Quote all of the data that follows exactly as written, skipping the images.

=== Section Start ===

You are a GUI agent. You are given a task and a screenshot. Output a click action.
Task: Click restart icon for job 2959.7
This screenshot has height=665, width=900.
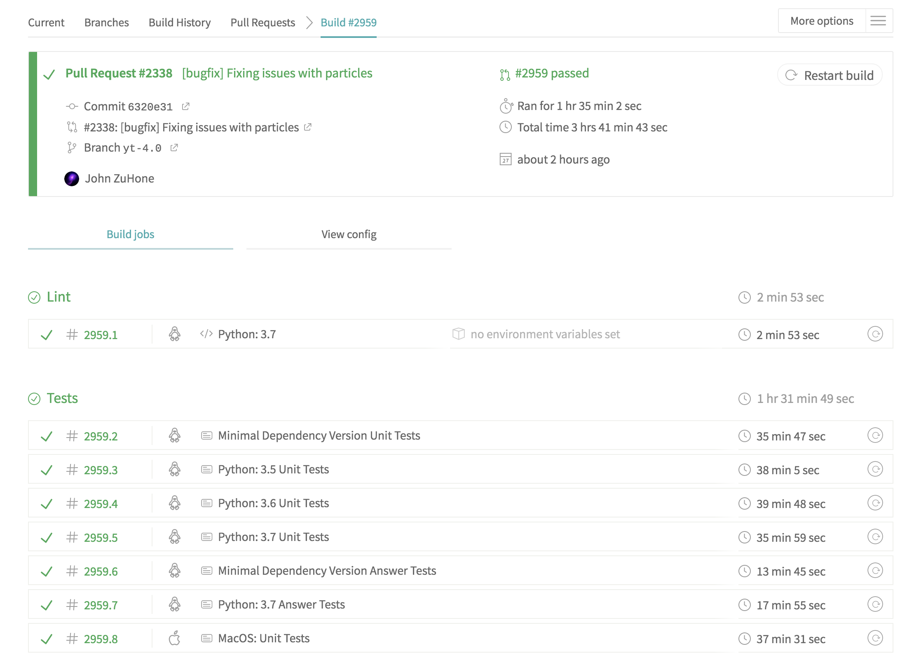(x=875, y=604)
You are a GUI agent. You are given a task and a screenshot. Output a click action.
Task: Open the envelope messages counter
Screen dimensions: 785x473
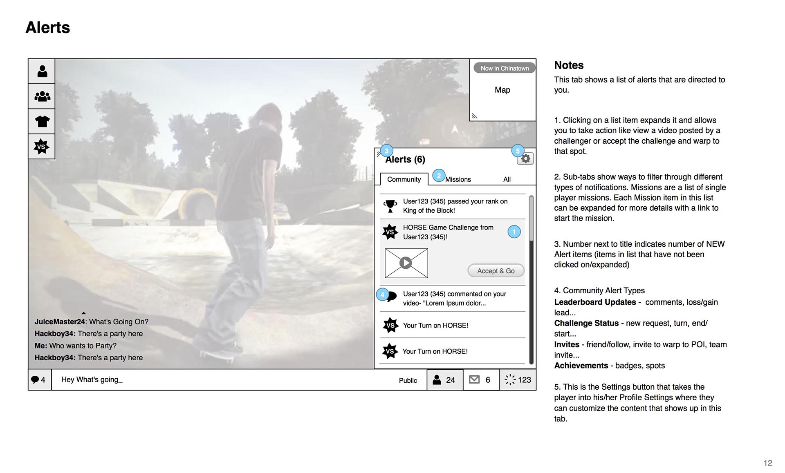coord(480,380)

=== Section End ===

→ FINAL ANSWER
You are a GUI agent. You are given a task and a screenshot. Output a click action.
Task: Click restart icon for job 2959.7
This screenshot has height=665, width=900.
(x=875, y=604)
You are a GUI agent. You are given a task and a screenshot. Output a click action.
Task: Open the envelope messages counter
Screen dimensions: 785x473
coord(480,380)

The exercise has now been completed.